» SET PROBLEM 1
Rewrite the Radcliffe editorial starting with "Although recent events" and going on through "responsible for it.", swapping "small group" out for "handful".
» SET PROBLEM 2
Carry the Radcliffe editorial forward, picking up after its last sentence.

» EXTRACTED TEXT
■ ■ ■
An outsider reviewing the events of the past few years at Radcliffe would be utterly confused by what he saw. Attempts to strengthen the college's independence and unity have been countered by a progressively closer affiliation with Harvard; the student government which was organized with the express purpose of fostering discussion of college issues between students and administrators has gradually evolved into a mouthpiece for administration directives.
President Bunting said last Fall that she was "worried" about the Radcliffe Government Association. "All those bright people sitting around and worrying about social rules," she commented at that time. Yet the Administration's attitude toward the legislature during the past few years has effectively excluded that body from concerning itself with anything but social rules.
One of the primary problems is that college officials have had to force some of their policies -- such as uniform board rates -- on an unwilling student body. Such measures are justified as being in the best interests of the long-range plan for a residential college. Yet close affiliation with Harvard makes such long-term emphasis on Radcliffe's separateness seem impractical it is, in fact, the reason why many Cliffies are unable to consider their college as "home."
Although recent events have brought the conflict into sharper focus, the problem is not new. Since its every beginnings, Radcliffe has struggled with its identity, constantly attracted and repelled by the larger University. In the autumn of 1876, a small group of Cambridge residents met to discuss the need for an institution for the higher education of women in the university. Proceeding cautiously, they gained President Eliot's qualified approval for their proposal, then contacted certain carefully selected members of the Harvard Faculty to request that they teach qualified females. In all their dealings, the founders made two points very clear -- the plan was not to be interpreted as a move toward coeducation, and Harvard itself was not to be considered responsible for it.
■ ■ ■
» DATA SEGMENT
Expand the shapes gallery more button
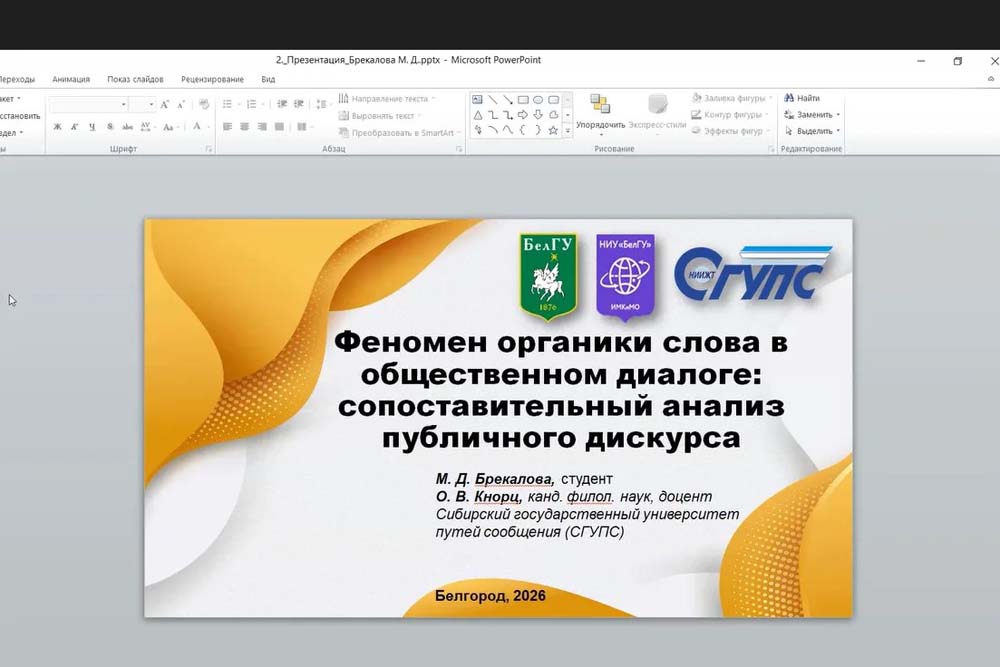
■ ■ ■
» WRITTEN REPLY 1
Although recent events have brought the conflict into sharper focus, the problem is not new. Since its every beginnings, Radcliffe has struggled with its identity, constantly attracted and repelled by the larger University. In the autumn of 1876, a handful of Cambridge residents met to discuss the need for an institution for the higher education of women in the university. Proceeding cautiously, they gained President Eliot's qualified approval for their proposal, then contacted certain carefully selected members of the Harvard Faculty to request that they teach qualified females. In all their dealings, the founders made two points very clear -- the plan was not to be interpreted as a move toward coeducation, and Harvard itself was not to be considered responsible for it.

» WRITTEN REPLY 2
Although the two schools were thus separate and distinct in theory, they grew closer and closer in practice. Classes formally began at the women's college in 1879, and the institution received a formal name in 1882, when it became "The Society for the Collegiate Instruction of Women." This was quickly replaced by the students' more informal term. "The Harvard Annex."
In the early years, Harvard and Radcliffe were, in fact, two schools. There were no joint classes; lecturers would speak for an hour at Harvard, then come to Long fellow Hall and repeat the performance. The Society, after 1893, awarded its own diplomas for the Bachelor's degree. But the diplomas were countersigned by the President of Harvard and were adorned with the Harvard seal. And Mrs. Agassiz, the first President of Radcliffe, referred to its students as "Harvard girls."
The first major breakthrough in the long policy of opposition to coeducation came during World War II, when the two schools recognized the inefficiency of this system. Whether there was an unspoken agreement to resume segregated education after the War is unclear. The girls had moved into Harvard yard for good. Still the myth of separate schools persisted. Agassiz had been the center of Radcliffe college life, providing meeting places for Radcliffe's Debating, English, Liberal, Music and Poetry Clubs. The Idler Club performed its plays there. In addition, Radcliffe boasted its own newspaper, The Radcliffe News, and a yearbook. The Radcliffe Choral Society and the Radcliffe Orchestra flourished.
Today not one of these organizations has escaped the ensnaring claws of "creeping mergerism. Agassiz has become strangely deserted. When the Loeb main stage is unavailable, its theatre is pressed into service. It still houses the College Marshall's office, and its machine-dominated cafeteria (there used to be serving ladies and real food there) provides a suitable spot for a study-break. Next year, when the new Hilles Library is completed at the dormitory quadrangle, the Marshall will probably be very lonely. Where have the girls gone? The Radcliffe Administration seems unsure, but the changing names of the extra-curricular organizations provide a clue -- the HRO, the Harvard-Radcliffe Yearbook, H-R Young Democrats, H-R Young Republicans. The President of the Harvard Dramatic Club is a girl, as is the managing editor of the CRIMSON.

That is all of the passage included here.